Tokenization, Counting, and Architecture
- Debate over whether failures arise mainly from tokenization (no direct character access; “strawberry” split into opaque tokens) or deeper issues.
- Some note LLMs can spell and manipulate characters when forced, suggesting broader limitations: counting items, strict ordering, scattered retrieval, lack of explicit state (stack/accumulator).
Tools vs Core LLM Ability
- Many argue production systems rely on tools (Python, calculators, spreadsheets); with tools, these tasks are trivial and ZEH can be effectively infinite.
- Others question whether outsourcing to tools counts as “reasoning” or just harness design, especially for AGI claims.

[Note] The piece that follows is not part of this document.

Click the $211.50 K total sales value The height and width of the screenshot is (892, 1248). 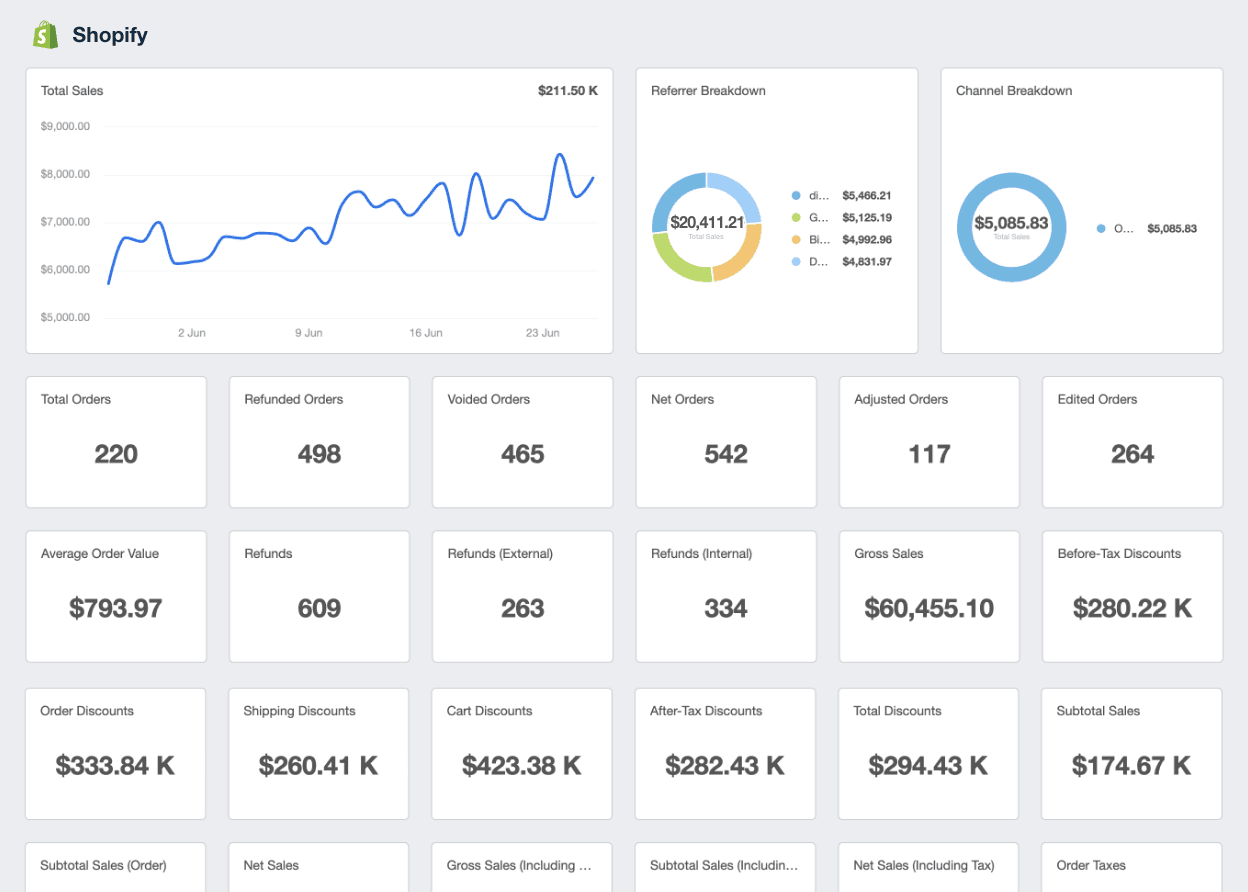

- It’s noted LLMs don’t reliably know when to invoke tools or where their knowledge boundaries lie.
Usefulness of ZEH and Reliability
- Supporters see ZEH as a way to quantify reliability per task, not to declare LLMs useless.
- Critics argue a system that can’t robustly count small numbers yet can solve advanced math exposes a fundamental mismatch with human learning and undermines “trustworthy” branding.
Patching, Generalization, and Sociological Themes
- Some suspect ad‑hoc prompt-specific patches when viral “LLM fails” get fixed quickly in UIs but remain for nearby variants.
- Separate discussion claims LLMs often overproduce one frontend template, suggesting weak abstraction vs humans.
- Meta-thread: strong polarization (AGI hype vs “useless grift”), identity-like attachment to views, and worries about misleading, sensationalist papers.